Celebramos hoy el domingo de la Octava de Pascua o de la Divina Misericordia. El Evangelio de este día relata dos apariciones de Jesús resucitado. Ambas en domingo, el día cultual: la primera en la tarde del mismo día de la Resurrección, estando ausente el apóstol Tomás; y la segunda, a los ocho días, con Tomás presente. Esta última razón es por la que se ha escogido este Evangelio para hoy.
Los apóstoles fueron pasando del miedo al valor. Poco después de la muerte de Jesús estaban encerrados, temiendo lo peor. Cincuenta días después, en Pentecostés, los encontramos llenos de coraje. En este tiempo intermedio sucedió algo decisivo: Jesucristo resucitado se les apareció y les mostró que había vencido a la muerte con su resurrección: que vivía para siempre. Sucedió algo más que se nos anuncia en el Evangelio de hoy: el Señor les dio el Espíritu Santo y les comunicó su vida y con ella su misión. Como el Padre me ha enviado, así también os envío yo.
Pocos vieron a Jesús resucitado, pero su realidad se manifestó en muchos. Quienes lo vieron y se encontraron personalmente con Él tenían la misión de dar testimonio, para que así los primeros cristianos comprendieran la realidad de los sacramentos, la fuerza de su gracia y la vida nueva que se manifestaba en ella. La transformación que experimentaban se debía a que Jesús estaba vivo y obraba a través de ellos, a través de la Iglesia.

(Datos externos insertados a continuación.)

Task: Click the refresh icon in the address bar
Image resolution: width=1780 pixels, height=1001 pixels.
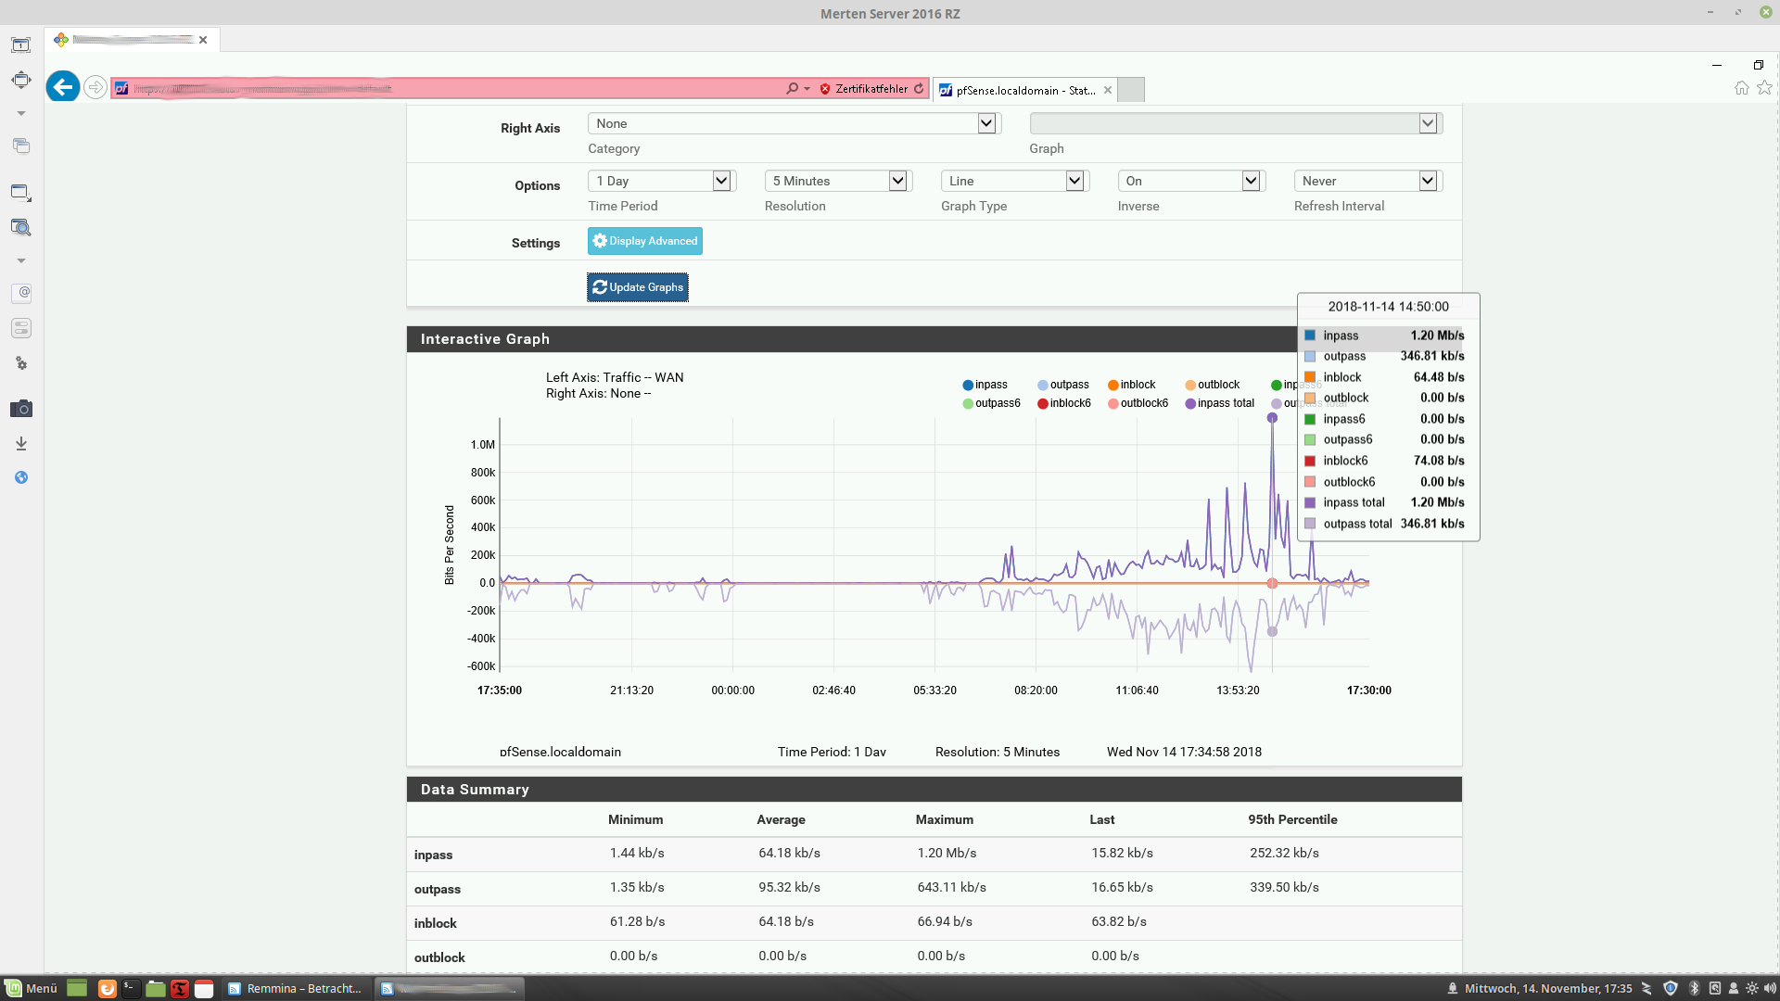Action: (919, 89)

El evangelio de hoy nos mueve a otro comentario. En los comienzos de la Iglesia, como ahora, pueden darse dudas y vacilaciones. Los apóstoles no salieron inmediatamente de su miedo y de Tomás se nos refiere su incredulidad y falta de fe. Jesús los fue educando con sus apariciones y encuentros desde el primer día de la semana hasta el momento de la Ascensión a los cielos.
Hoy nos sale al encuentro el Señor resucitado en la Eucaristía de este domingo, manifestando la gran misericordia de su corazón. Lo descubrimos no con los ojos de la carne, sino con la luz de la fe. Dichosos nosotros, porque creemos sin haber visto.